*The task*:
Rewrite the part of the listing that opens with the line containing "Viewport: 1024px width, 644px height." and closes with the line containing "[x=486, y=556]", switching every "Viewport" to "Display" and leaving everything else unchanged.

─── Data lines

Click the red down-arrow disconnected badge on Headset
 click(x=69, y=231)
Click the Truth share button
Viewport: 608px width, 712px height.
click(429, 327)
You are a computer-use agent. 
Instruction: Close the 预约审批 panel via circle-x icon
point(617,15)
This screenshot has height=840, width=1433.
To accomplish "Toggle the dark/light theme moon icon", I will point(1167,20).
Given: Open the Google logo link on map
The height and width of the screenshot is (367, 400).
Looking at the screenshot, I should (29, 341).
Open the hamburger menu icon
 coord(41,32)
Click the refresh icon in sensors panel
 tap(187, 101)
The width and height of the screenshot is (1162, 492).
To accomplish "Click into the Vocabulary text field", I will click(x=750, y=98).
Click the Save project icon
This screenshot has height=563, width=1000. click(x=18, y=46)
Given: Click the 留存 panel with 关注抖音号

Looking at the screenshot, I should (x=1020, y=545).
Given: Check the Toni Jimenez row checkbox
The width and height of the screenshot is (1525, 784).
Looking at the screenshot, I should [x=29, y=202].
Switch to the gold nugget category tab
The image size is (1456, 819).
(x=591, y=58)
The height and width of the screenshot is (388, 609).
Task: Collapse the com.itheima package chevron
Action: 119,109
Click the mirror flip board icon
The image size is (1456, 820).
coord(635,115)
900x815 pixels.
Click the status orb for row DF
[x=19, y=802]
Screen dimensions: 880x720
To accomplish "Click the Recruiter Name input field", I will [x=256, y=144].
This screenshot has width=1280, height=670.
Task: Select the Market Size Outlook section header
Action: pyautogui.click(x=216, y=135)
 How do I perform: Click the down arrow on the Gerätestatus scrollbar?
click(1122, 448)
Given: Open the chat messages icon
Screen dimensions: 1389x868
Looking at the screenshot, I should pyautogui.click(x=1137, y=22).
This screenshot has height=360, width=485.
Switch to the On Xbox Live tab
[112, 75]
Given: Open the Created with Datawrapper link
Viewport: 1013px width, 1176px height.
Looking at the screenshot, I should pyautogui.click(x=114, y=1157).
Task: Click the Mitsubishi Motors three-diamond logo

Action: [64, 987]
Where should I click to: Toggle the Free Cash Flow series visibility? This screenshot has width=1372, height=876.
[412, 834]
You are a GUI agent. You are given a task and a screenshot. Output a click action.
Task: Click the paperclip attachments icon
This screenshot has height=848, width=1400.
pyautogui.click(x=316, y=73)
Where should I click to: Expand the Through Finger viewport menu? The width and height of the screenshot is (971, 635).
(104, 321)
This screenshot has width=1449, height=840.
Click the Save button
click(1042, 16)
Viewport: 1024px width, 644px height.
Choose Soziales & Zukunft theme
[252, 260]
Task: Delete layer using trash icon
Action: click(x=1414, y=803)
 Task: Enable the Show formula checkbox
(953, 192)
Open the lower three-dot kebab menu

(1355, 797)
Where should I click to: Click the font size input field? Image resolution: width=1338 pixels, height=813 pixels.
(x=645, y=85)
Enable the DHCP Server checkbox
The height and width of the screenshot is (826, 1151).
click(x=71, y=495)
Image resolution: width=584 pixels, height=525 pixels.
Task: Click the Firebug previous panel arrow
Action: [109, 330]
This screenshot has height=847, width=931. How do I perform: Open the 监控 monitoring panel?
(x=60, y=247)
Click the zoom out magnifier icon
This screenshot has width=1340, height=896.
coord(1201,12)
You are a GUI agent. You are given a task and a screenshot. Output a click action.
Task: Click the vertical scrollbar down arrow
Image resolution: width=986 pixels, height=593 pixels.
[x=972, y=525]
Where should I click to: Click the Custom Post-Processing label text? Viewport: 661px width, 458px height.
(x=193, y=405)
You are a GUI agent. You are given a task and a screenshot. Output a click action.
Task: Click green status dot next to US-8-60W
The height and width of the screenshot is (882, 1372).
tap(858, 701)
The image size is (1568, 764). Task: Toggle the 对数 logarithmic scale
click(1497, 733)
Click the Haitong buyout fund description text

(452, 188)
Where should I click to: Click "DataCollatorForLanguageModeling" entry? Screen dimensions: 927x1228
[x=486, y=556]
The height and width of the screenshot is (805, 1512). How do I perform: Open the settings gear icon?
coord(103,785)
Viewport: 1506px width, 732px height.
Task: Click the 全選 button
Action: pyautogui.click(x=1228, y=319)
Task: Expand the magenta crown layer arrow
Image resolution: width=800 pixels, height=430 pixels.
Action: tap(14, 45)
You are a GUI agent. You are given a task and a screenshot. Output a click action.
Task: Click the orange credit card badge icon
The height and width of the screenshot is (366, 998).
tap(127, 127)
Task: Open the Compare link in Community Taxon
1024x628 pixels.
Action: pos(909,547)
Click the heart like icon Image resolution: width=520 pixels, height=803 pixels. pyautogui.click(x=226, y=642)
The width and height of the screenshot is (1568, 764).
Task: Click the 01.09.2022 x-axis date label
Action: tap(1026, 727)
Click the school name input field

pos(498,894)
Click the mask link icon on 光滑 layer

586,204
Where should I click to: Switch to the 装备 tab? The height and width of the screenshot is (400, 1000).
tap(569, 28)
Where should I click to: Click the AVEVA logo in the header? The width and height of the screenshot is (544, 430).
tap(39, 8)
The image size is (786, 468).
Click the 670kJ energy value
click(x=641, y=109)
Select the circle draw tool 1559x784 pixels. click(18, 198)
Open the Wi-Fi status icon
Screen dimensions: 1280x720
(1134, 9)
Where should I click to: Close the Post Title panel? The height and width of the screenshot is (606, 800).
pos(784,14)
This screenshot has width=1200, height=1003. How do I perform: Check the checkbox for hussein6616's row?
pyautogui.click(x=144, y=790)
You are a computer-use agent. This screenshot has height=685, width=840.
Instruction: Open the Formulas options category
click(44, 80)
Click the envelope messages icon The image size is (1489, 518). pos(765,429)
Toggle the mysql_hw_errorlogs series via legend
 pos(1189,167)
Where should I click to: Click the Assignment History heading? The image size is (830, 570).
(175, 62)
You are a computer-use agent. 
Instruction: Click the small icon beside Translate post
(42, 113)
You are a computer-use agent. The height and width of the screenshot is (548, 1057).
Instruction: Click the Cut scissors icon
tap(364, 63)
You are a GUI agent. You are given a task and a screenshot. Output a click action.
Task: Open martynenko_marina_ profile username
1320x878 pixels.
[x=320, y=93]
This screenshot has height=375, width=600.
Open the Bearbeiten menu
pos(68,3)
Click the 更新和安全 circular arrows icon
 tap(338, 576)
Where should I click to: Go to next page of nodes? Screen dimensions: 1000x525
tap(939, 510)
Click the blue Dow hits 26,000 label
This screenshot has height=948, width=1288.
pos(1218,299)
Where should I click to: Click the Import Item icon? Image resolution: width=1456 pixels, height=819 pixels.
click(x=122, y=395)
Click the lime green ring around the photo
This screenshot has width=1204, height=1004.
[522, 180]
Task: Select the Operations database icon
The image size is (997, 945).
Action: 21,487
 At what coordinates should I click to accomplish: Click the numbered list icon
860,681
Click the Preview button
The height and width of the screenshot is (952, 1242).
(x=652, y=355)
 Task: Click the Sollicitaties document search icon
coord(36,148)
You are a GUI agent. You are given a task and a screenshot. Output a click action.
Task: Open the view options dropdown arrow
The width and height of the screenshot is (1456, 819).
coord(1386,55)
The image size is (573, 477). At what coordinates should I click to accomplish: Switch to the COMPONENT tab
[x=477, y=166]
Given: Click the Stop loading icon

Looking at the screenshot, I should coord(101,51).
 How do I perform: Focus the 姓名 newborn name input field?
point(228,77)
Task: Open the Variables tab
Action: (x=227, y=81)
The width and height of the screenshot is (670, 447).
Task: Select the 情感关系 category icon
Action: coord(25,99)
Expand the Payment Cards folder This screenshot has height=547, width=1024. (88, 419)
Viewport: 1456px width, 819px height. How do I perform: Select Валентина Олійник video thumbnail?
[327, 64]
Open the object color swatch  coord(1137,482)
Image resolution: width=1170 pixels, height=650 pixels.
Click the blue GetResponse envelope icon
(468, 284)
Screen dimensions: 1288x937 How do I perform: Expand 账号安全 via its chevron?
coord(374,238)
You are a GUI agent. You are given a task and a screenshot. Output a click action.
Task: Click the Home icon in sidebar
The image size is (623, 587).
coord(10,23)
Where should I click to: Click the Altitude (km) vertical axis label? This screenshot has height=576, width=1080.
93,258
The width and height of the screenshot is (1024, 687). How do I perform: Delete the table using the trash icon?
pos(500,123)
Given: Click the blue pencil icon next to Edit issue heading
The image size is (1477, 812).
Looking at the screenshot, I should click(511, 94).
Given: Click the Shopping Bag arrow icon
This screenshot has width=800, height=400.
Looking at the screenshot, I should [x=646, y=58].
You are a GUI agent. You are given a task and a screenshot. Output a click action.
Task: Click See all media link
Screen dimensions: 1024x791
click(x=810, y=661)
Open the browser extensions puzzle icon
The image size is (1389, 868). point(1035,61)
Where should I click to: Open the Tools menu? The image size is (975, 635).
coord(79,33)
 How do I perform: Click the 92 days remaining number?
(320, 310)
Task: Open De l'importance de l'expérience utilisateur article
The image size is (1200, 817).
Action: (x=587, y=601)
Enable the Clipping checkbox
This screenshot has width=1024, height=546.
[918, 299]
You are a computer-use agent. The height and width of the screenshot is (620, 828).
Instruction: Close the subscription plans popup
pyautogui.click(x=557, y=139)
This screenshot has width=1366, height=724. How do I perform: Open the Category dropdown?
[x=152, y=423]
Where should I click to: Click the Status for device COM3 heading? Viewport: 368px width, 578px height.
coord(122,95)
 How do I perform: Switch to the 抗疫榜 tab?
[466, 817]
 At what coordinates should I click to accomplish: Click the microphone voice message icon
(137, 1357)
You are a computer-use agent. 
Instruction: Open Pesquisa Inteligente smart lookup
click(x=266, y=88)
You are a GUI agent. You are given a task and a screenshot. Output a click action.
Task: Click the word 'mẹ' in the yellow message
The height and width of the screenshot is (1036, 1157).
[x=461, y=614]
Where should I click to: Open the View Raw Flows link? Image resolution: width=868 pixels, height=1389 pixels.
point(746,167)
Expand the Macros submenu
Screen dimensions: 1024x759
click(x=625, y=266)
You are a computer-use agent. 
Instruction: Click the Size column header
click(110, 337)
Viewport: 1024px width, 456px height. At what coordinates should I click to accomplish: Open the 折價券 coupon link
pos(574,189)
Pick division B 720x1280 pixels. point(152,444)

──────

*Final answer*:
Display: 1024px width, 644px height.
Choose Soziales & Zukunft theme
[252, 260]
Task: Delete layer using trash icon
Action: click(x=1414, y=803)
 Task: Enable the Show formula checkbox
(953, 192)
Open the lower three-dot kebab menu

(1355, 797)
Where should I click to: Click the font size input field? Image resolution: width=1338 pixels, height=813 pixels.
(x=645, y=85)
Enable the DHCP Server checkbox
The height and width of the screenshot is (826, 1151).
click(x=71, y=495)
Image resolution: width=584 pixels, height=525 pixels.
Task: Click the Firebug previous panel arrow
Action: [109, 330]
This screenshot has height=847, width=931. How do I perform: Open the 监控 monitoring panel?
(x=60, y=247)
Click the zoom out magnifier icon
This screenshot has width=1340, height=896.
coord(1201,12)
You are a GUI agent. You are given a task and a screenshot. Output a click action.
Task: Click the vertical scrollbar down arrow
Image resolution: width=986 pixels, height=593 pixels.
[x=972, y=525]
Where should I click to: Click the Custom Post-Processing label text? Display: 661px width, 458px height.
(x=193, y=405)
You are a GUI agent. You are given a task and a screenshot. Output a click action.
Task: Click green status dot next to US-8-60W
The height and width of the screenshot is (882, 1372).
tap(858, 701)
The image size is (1568, 764). Task: Toggle the 对数 logarithmic scale
click(1497, 733)
Click the Haitong buyout fund description text

(452, 188)
Where should I click to: Click "DataCollatorForLanguageModeling" entry? Screen dimensions: 927x1228
[x=486, y=556]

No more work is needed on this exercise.